For a long time now I've been wondering about that kind of thing coming up from behind us, rather than out in space. I've seen some documentaries on YouTube lately about the cognitive abilities of some border collies that were utterly sobering... they were doing things I simply would not have credited dogs with being able to do. Being able to fetch an object they'd never seen before from another room simply by working out they'd never heard the name of the object before, and mapping that to the one object they'd never seen before. That was astounding. But when they showed a collie who could understand that a two-dimensional photograph represented an unknown object in the real world, located in another room, and then then retrieve it, I felt like someone was walking on my grave. At least some of the dogs quietly sharing our lives must be capable of much, much more than we're used to giving them credit for.
Even more to the point was Raccoon Nation, a documentary I watched recently that focused on raccoons living in urban environments. Canadians can watch it on CBC, and Americans on PBS. It's largely focused on Toronto, which has an enormous urban raccoon population, twenty times the size it was just a couple of (human) generations ago. They're doing extremely well in Toronto, but they're making a home in most major North American cities, and now some in Germany and Japan where foolish people introduced them in the 20th century. There's some suggestion that we're inadvertently breeding a better raccoon... that the harder we make it for them to get food, the more we're simply rewarding the smarter ones, who as result will be the most likely to reproduce. We represent a strong environmental pressure for raccoons to get sharper, and very, very rapidly.

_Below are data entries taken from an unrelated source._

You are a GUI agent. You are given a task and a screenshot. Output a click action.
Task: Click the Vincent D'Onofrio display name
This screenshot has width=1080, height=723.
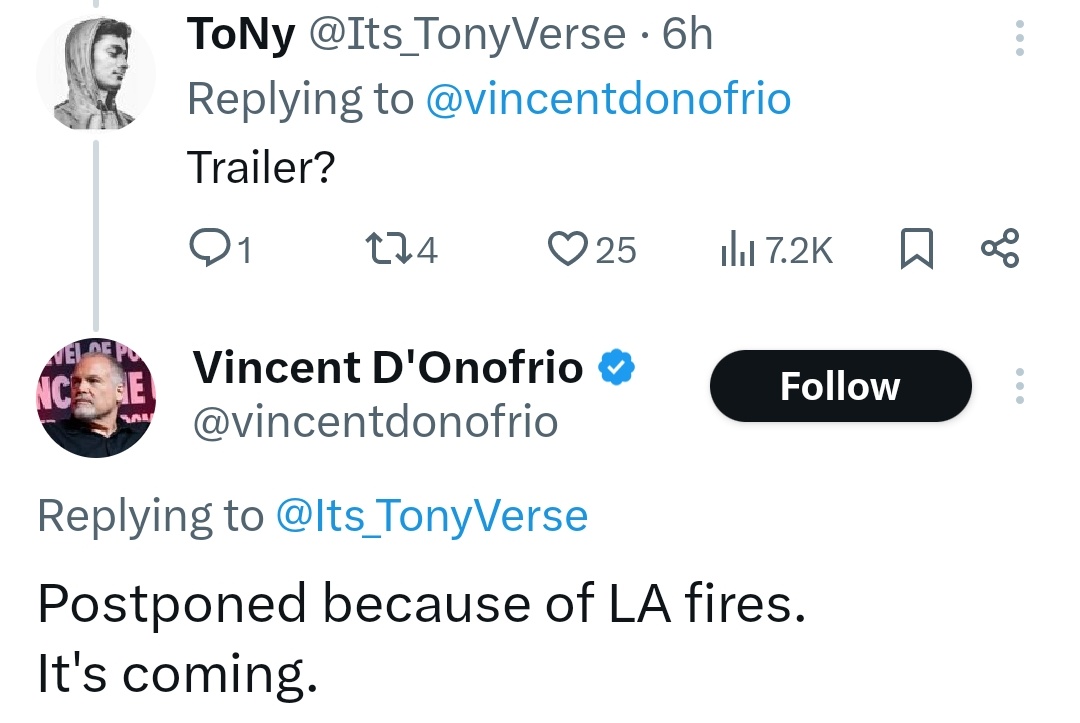coord(388,367)
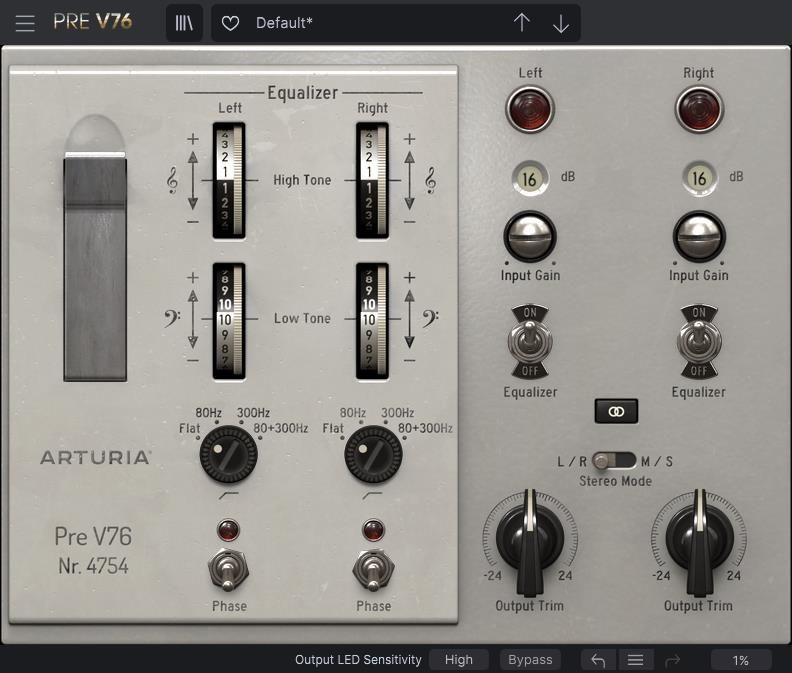Toggle the right channel Equalizer switch

pos(699,341)
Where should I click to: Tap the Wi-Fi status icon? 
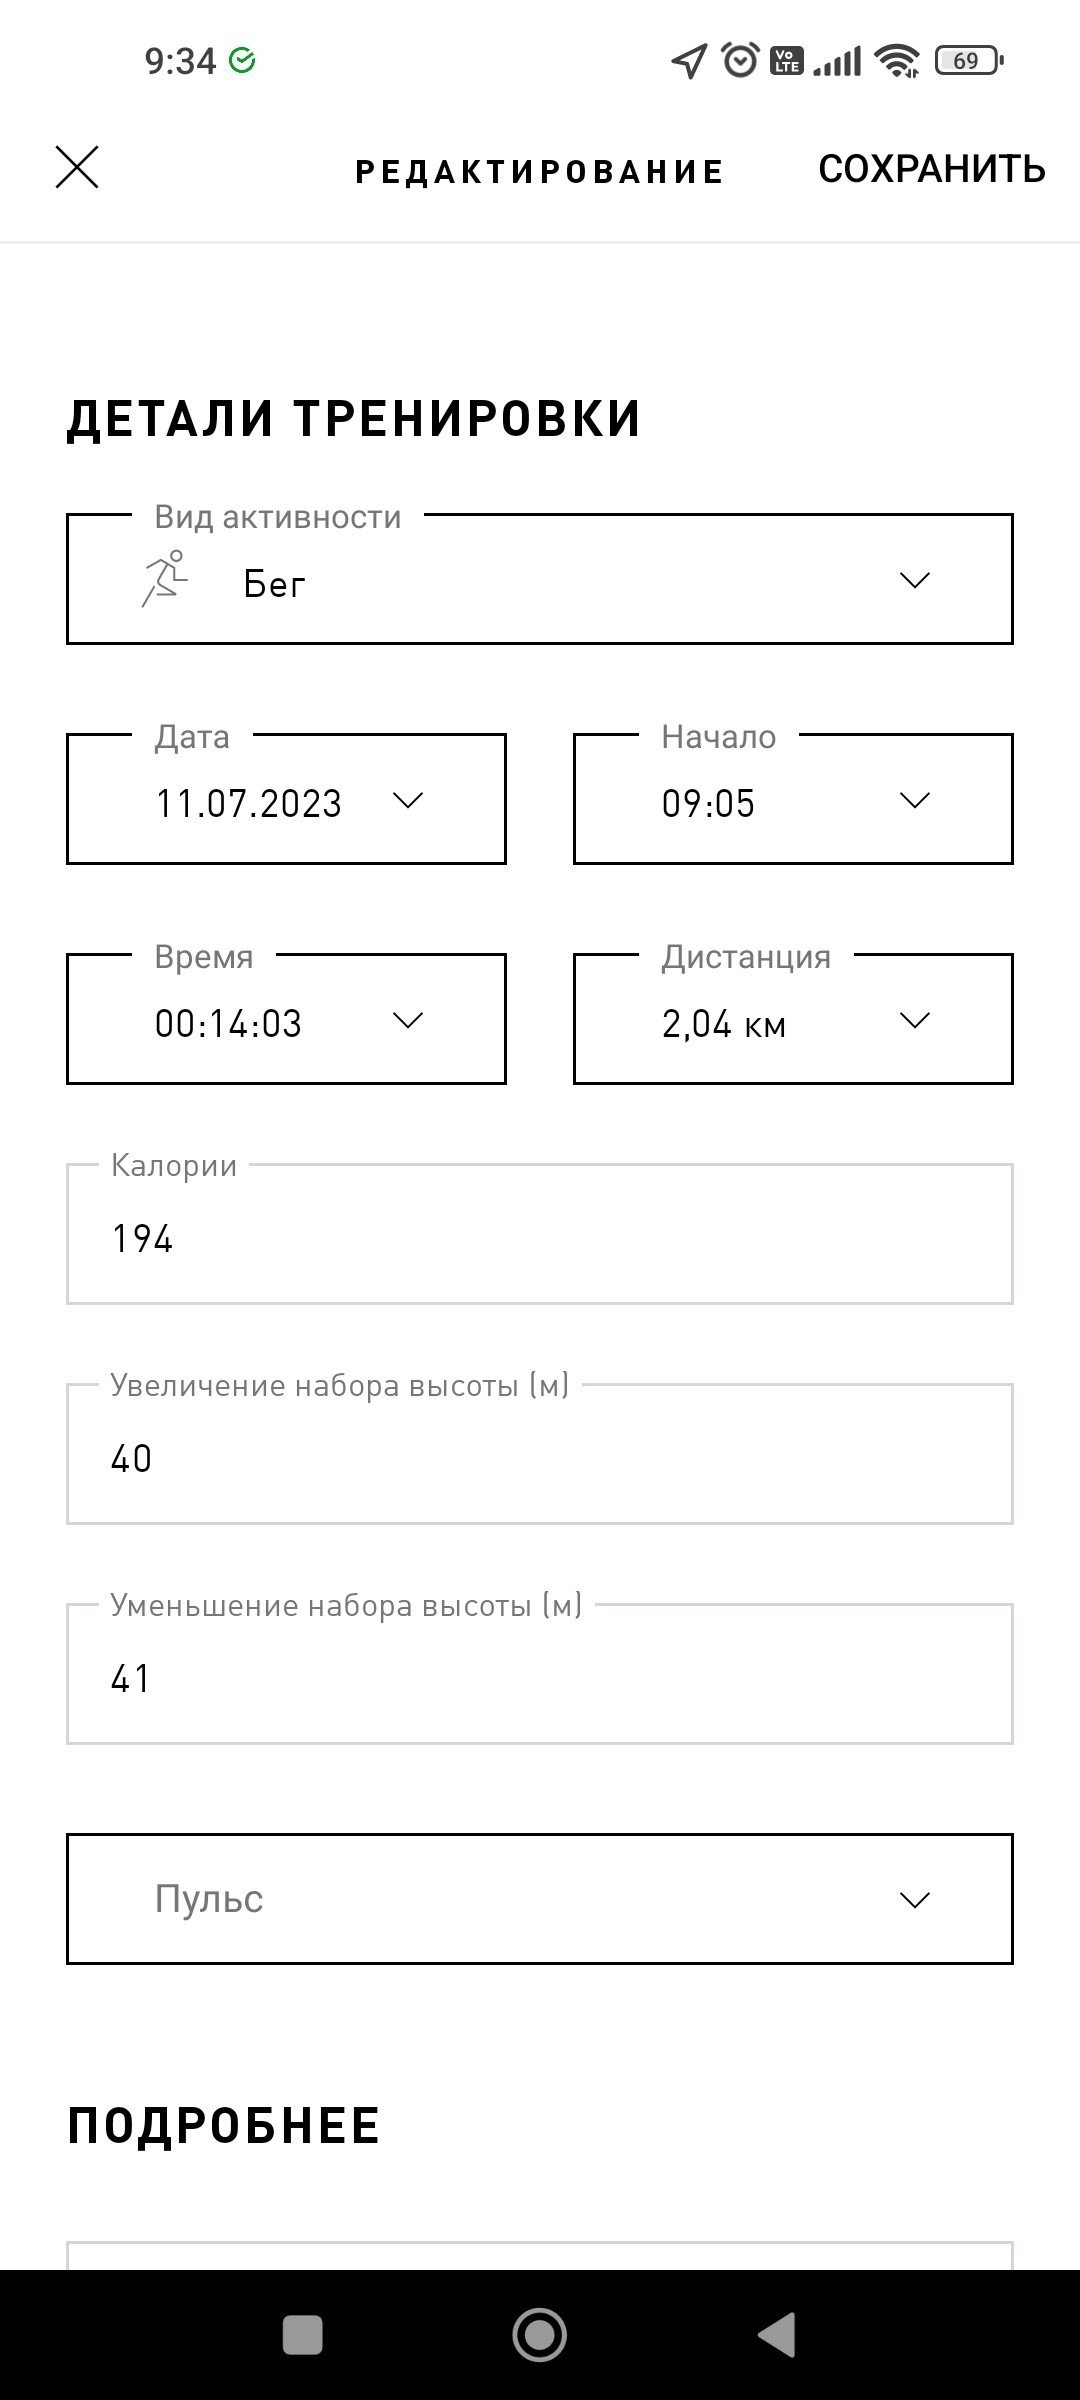[897, 61]

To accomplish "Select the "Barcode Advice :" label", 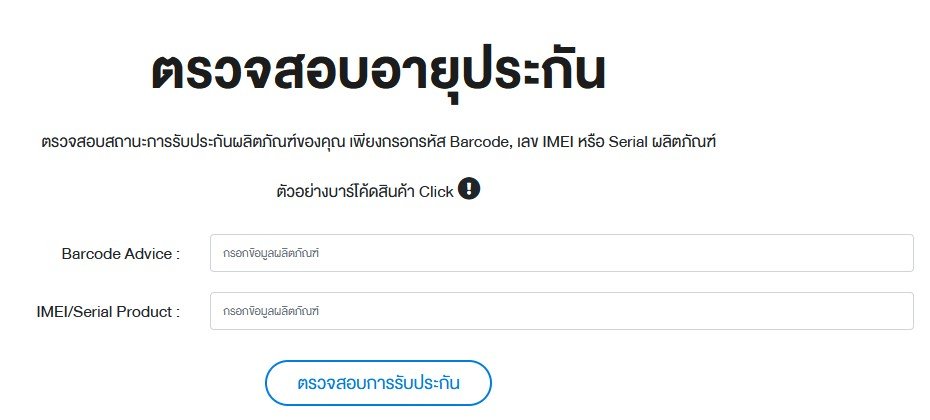I will 120,254.
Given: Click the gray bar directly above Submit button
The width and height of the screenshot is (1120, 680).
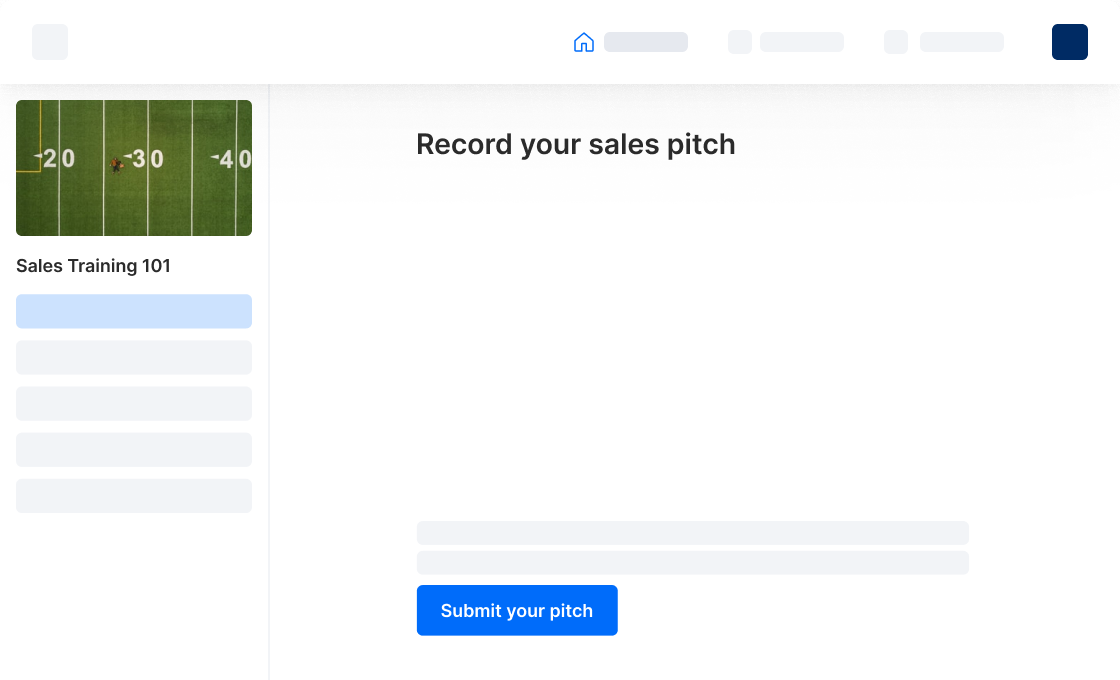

This leaves me wondering how far it can go. It's easy to laugh up your sleeve at the notion, but I'm honestly wondering now. Keeping in mind that we've now seen that at least some dogs understand representative abstraction... something I would NOT have believed only a few months ago... and that there's a demonstrated correlation between intelligence and the ability to manipulate objects, which dogs don't really have but raccoons certainly do... maybe this needs to be taken seriously. What are the limits of what raccoons will be able to learn and apply over time, given the opportunities of our cities, their penchant to learn by observation, and their relative physical and mental similarities to us? There was a time, after all, when our own ancestors couldn't do the things that we can do today. At some point, thresholds were crossed, and we crossed them WITHOUT (so far as we know) another species lighting the way by example.
And I'll ask it... at what point would such beings cease to be simply "animals" and become outliers of our society? I'm not saying this is necessarily going to happen... but what if it did? What would be the watershed moment or event when they'd, in effect, become what the title of the documentary suggests mainly in jest... a "nation"? I think that's a fascinating subject to mull over.
Are we alone? If so... will we be for long?